LexPress: Judge Not (Anymore)
By Jesse Sunenblick - email@example.com
and Leah Nelson - firstname.lastname@example.org
Southport's Town Justice turns in his robes after an investigation by the Commission on Judicial Conduct. In other CJC news, an infusion of new funds helps the Commission cuts its backlog. Elsewhere, a judge relates his trip to crime-torn Bulgaria.
INVESTIGATION PROMPTS SOUTHPORT TOWN JUSTICE TO STEP DOWN
The Commission on Judicial Conduct has given John Taft, Southport Town Court Justice, his walking papers. A January 2008 complaint alleged that Taft had violated three rules of judicial conduct while overseeing a 2003 case in which his personal physician was accused of speeding: (1) Failing to disqualify himself despite his ties to the defendant; (2) Initiating ex partecommunications with the defendant; (3) Sua sponte adjourning the case "in Contemplation of Dismissal." Though he admitted to the conduct in question in his 2008 answer to the complaint, Taft denied having violated any rules of judicial conduct — but he agreed to resign and never pursue judicial office again. He will step down on May 31. -L.N.
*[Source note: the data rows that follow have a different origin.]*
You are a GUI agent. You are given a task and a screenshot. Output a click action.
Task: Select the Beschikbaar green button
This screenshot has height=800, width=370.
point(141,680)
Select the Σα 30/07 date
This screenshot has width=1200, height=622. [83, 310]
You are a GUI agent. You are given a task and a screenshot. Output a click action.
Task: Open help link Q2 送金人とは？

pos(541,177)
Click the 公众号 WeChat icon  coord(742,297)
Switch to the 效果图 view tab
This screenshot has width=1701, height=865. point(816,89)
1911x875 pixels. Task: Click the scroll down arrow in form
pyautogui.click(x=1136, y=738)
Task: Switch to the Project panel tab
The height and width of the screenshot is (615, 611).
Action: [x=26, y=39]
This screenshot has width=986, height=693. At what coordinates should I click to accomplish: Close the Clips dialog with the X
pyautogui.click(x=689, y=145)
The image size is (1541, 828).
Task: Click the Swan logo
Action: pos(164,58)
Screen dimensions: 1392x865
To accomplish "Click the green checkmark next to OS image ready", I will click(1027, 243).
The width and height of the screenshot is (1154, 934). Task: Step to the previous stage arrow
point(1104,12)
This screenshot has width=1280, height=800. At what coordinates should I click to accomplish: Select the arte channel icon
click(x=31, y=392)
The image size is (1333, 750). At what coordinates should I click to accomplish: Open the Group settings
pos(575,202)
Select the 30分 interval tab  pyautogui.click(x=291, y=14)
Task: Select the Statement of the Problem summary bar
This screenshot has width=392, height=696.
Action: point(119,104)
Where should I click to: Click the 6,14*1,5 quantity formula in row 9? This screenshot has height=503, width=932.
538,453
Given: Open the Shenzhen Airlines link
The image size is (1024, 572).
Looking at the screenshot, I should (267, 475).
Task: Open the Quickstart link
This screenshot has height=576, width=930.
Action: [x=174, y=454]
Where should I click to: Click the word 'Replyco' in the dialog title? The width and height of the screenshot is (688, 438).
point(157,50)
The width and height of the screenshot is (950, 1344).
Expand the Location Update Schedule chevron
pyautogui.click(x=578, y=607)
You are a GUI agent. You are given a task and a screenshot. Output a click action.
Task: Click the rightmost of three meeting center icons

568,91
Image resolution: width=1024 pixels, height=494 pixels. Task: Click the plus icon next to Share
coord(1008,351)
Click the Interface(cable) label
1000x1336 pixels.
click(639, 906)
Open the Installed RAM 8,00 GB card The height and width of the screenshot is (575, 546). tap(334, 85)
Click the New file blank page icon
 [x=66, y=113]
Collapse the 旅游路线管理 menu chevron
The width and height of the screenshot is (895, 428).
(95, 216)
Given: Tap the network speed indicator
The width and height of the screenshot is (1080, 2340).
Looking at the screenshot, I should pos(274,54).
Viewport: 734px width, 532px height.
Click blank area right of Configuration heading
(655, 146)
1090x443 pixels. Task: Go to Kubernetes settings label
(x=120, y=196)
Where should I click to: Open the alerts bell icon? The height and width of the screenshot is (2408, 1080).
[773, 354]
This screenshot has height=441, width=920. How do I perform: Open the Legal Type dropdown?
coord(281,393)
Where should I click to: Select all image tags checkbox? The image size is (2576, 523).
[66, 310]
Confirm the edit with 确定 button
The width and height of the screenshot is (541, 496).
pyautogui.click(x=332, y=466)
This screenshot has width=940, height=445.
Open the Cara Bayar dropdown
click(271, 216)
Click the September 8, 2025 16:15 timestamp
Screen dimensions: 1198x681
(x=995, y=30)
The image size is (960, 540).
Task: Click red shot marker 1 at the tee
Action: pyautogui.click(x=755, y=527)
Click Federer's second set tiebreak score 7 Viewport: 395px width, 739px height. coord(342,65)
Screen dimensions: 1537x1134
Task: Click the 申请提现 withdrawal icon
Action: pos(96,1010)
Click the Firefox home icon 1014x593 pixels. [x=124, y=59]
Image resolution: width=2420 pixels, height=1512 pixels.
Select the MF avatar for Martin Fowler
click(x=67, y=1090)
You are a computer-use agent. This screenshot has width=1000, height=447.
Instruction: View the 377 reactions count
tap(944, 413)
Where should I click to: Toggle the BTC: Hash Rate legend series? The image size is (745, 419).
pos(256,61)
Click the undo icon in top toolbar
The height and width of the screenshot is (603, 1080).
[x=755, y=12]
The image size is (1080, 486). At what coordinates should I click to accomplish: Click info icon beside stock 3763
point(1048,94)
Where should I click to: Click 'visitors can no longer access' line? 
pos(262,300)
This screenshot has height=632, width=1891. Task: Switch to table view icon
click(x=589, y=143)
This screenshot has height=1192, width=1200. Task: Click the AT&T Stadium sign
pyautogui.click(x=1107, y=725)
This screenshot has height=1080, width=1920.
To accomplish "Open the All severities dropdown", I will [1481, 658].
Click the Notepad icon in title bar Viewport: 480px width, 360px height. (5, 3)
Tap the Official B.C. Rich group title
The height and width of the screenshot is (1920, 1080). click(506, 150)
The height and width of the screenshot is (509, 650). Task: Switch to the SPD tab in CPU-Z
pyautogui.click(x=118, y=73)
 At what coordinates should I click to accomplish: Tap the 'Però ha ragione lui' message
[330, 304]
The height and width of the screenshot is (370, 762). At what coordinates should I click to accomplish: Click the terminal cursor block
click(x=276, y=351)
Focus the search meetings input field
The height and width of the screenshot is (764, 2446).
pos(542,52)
The Commission on Judicial Conduct pared down its backlog by 14 percent last year, says its newly released 2008 annual report. According to The New York Law Journal, CJC administator Robert H. Tembeckjian attributed the cut to last year's budget increase, which, he says, "should enable the commission to even further reduce its backlog this year and, in general, bring its inquiries to a close more promptly absent an unexpected surge in new complaints." Of the record 1,711 complaints the commission received in 2007, 328 were filed against part-time town and village justices, of whom 241, or 73.5 percent, are not lawyers. Close to 90 percent of the complaints were dismissed. -J.S.